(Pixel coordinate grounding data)
※ ※ ※
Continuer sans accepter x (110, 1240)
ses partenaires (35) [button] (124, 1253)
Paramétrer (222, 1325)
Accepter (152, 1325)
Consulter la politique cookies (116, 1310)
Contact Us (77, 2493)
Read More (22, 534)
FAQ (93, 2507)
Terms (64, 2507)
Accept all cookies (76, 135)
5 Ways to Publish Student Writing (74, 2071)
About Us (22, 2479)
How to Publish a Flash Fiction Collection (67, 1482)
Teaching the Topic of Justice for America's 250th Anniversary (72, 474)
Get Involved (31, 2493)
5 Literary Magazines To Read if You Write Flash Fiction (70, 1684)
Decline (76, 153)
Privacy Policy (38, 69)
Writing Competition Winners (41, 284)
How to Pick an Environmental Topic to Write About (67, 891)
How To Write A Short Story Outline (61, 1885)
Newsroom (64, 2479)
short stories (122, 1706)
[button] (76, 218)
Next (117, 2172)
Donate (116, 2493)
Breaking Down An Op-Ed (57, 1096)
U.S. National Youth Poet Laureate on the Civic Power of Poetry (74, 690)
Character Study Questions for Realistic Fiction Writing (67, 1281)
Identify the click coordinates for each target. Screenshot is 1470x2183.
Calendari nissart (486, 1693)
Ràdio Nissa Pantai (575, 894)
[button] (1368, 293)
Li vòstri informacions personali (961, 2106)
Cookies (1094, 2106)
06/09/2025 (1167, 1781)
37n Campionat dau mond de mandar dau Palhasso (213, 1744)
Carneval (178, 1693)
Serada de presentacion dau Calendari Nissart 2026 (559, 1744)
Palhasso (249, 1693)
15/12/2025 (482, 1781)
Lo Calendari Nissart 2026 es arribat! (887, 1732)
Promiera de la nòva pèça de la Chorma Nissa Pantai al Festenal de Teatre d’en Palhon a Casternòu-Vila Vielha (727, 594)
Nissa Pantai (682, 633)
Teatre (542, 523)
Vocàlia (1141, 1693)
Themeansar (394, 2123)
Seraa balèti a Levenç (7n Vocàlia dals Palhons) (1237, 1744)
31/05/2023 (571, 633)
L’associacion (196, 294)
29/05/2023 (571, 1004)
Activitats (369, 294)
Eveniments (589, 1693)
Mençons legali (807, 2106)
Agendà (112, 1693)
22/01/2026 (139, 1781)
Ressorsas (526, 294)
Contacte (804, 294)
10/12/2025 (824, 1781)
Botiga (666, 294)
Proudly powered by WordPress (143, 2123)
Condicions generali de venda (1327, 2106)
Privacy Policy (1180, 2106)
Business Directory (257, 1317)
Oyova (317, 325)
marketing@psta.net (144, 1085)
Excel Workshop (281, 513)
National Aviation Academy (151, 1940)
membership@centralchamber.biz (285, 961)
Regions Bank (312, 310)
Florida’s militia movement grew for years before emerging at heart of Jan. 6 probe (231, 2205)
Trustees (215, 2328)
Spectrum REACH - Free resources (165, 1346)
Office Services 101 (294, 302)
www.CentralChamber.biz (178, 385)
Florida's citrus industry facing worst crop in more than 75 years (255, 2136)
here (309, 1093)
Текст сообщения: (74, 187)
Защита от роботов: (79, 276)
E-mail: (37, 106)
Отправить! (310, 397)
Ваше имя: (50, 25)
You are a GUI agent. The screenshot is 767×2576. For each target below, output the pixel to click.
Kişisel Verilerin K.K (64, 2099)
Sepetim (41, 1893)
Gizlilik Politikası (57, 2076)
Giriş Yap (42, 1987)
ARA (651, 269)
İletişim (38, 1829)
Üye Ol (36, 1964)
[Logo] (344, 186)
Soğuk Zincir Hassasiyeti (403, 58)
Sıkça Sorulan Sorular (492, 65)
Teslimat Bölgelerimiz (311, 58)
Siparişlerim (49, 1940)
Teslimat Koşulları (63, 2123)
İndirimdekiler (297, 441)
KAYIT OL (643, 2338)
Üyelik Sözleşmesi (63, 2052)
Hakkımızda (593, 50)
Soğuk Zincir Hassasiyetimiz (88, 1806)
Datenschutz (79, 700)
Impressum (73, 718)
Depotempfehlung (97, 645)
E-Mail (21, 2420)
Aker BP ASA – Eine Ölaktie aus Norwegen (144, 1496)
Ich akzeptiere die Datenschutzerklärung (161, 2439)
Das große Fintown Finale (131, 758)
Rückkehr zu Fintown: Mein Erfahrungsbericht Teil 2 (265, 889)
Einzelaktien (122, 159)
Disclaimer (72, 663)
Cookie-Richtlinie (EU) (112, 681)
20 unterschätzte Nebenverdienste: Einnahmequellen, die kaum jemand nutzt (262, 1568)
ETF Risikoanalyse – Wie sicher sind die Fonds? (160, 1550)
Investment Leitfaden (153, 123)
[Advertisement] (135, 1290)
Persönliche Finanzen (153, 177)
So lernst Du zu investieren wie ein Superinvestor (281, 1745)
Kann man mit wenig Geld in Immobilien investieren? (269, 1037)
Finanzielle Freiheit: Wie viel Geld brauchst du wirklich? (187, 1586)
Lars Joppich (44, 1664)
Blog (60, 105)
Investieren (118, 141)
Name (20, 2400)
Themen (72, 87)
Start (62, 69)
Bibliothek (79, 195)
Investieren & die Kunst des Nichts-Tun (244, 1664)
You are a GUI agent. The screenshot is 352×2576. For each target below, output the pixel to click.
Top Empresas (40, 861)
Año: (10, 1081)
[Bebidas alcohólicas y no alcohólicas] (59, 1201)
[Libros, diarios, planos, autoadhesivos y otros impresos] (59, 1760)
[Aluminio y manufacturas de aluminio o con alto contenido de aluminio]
※ ※ ※
[WHAT YOU SHOULD DO]
Your task is to retype the data exactly, with no line missing.

[ANSWER TO THIS PROBLEM]
Continuer sans accepter x (110, 1240)
ses partenaires (35) [button] (124, 1253)
Paramétrer (222, 1325)
Accepter (152, 1325)
Consulter la politique cookies (116, 1310)
Contact Us (77, 2493)
Read More (22, 534)
FAQ (93, 2507)
Terms (64, 2507)
Accept all cookies (76, 135)
5 Ways to Publish Student Writing (74, 2071)
About Us (22, 2479)
How to Publish a Flash Fiction Collection (67, 1482)
Teaching the Topic of Justice for America's 250th Anniversary (72, 474)
Get Involved (31, 2493)
5 Literary Magazines To Read if You Write Flash Fiction (70, 1684)
Decline (76, 153)
Privacy Policy (38, 69)
Writing Competition Winners (41, 284)
How to Pick an Environmental Topic to Write About (67, 891)
How To Write A Short Story Outline (61, 1885)
Newsroom (64, 2479)
short stories (122, 1706)
[button] (76, 218)
Next (117, 2172)
Donate (116, 2493)
Breaking Down An Op-Ed (57, 1096)
U.S. National Youth Poet Laureate on the Civic Power of Poetry (74, 690)
Character Study Questions for Realistic Fiction Writing (67, 1281)
Identify the click coordinates for each target. Screenshot is 1470x2183.
Calendari nissart (486, 1693)
Ràdio Nissa Pantai (575, 894)
[button] (1368, 293)
Li vòstri informacions personali (961, 2106)
Cookies (1094, 2106)
06/09/2025 (1167, 1781)
37n Campionat dau mond de mandar dau Palhasso (213, 1744)
Carneval (178, 1693)
Serada de presentacion dau Calendari Nissart 2026 (559, 1744)
Palhasso (249, 1693)
15/12/2025 (482, 1781)
Lo Calendari Nissart 2026 es arribat! (887, 1732)
Promiera de la nòva pèça de la Chorma Nissa Pantai al Festenal de Teatre d’en Palhon a Casternòu-Vila Vielha (727, 594)
Nissa Pantai (682, 633)
Teatre (542, 523)
Vocàlia (1141, 1693)
Themeansar (394, 2123)
Seraa balèti a Levenç (7n Vocàlia dals Palhons) (1237, 1744)
31/05/2023 (571, 633)
L’associacion (196, 294)
29/05/2023 (571, 1004)
Activitats (369, 294)
Eveniments (589, 1693)
Mençons legali (807, 2106)
Agendà (112, 1693)
22/01/2026 (139, 1781)
Ressorsas (526, 294)
Contacte (804, 294)
10/12/2025 (824, 1781)
Botiga (666, 294)
Proudly powered by WordPress (143, 2123)
Condicions generali de venda (1327, 2106)
Privacy Policy (1180, 2106)
Business Directory (257, 1317)
Oyova (317, 325)
marketing@psta.net (144, 1085)
Excel Workshop (281, 513)
National Aviation Academy (151, 1940)
membership@centralchamber.biz (285, 961)
Regions Bank (312, 310)
Florida’s militia movement grew for years before emerging at heart of Jan. 6 probe (231, 2205)
Trustees (215, 2328)
Spectrum REACH - Free resources (165, 1346)
Office Services 101 (294, 302)
www.CentralChamber.biz (178, 385)
Florida's citrus industry facing worst crop in more than 75 years (255, 2136)
here (309, 1093)
Текст сообщения: (74, 187)
Защита от роботов: (79, 276)
E-mail: (37, 106)
Отправить! (310, 397)
Ваше имя: (50, 25)
You are a GUI agent. The screenshot is 767×2576. For each target below, output the pixel to click.
Kişisel Verilerin K.K (64, 2099)
Sepetim (41, 1893)
Gizlilik Politikası (57, 2076)
Giriş Yap (42, 1987)
ARA (651, 269)
İletişim (38, 1829)
Üye Ol (36, 1964)
[Logo] (344, 186)
Soğuk Zincir Hassasiyeti (403, 58)
Sıkça Sorulan Sorular (492, 65)
Teslimat Bölgelerimiz (311, 58)
Siparişlerim (49, 1940)
Teslimat Koşulları (63, 2123)
İndirimdekiler (297, 441)
KAYIT OL (643, 2338)
Üyelik Sözleşmesi (63, 2052)
Hakkımızda (593, 50)
Soğuk Zincir Hassasiyetimiz (88, 1806)
Datenschutz (79, 700)
Impressum (73, 718)
Depotempfehlung (97, 645)
E-Mail (21, 2420)
Aker BP ASA – Eine Ölaktie aus Norwegen (144, 1496)
Ich akzeptiere die Datenschutzerklärung (161, 2439)
Das große Fintown Finale (131, 758)
Rückkehr zu Fintown: Mein Erfahrungsbericht Teil 2 (265, 889)
Einzelaktien (122, 159)
Disclaimer (72, 663)
Cookie-Richtlinie (EU) (112, 681)
20 unterschätzte Nebenverdienste: Einnahmequellen, die kaum jemand nutzt (262, 1568)
ETF Risikoanalyse – Wie sicher sind die Fonds? (160, 1550)
Investment Leitfaden (153, 123)
[Advertisement] (135, 1290)
Persönliche Finanzen (153, 177)
So lernst Du zu investieren wie ein Superinvestor (281, 1745)
Kann man mit wenig Geld in Immobilien investieren? (269, 1037)
Finanzielle Freiheit: Wie viel Geld brauchst du wirklich? (187, 1586)
Lars Joppich (44, 1664)
Blog (60, 105)
Investieren (118, 141)
Name (20, 2400)
Themen (72, 87)
Start (62, 69)
Bibliothek (79, 195)
Investieren & die Kunst des Nichts-Tun (244, 1664)
You are a GUI agent. The screenshot is 352×2576. For each target below, output the pixel to click.
Top Empresas (40, 861)
Año: (10, 1081)
[Bebidas alcohólicas y no alcohólicas] (59, 1201)
[Libros, diarios, planos, autoadhesivos y otros impresos] (59, 1760)
[Aluminio y manufacturas de aluminio o con alto contenido de aluminio]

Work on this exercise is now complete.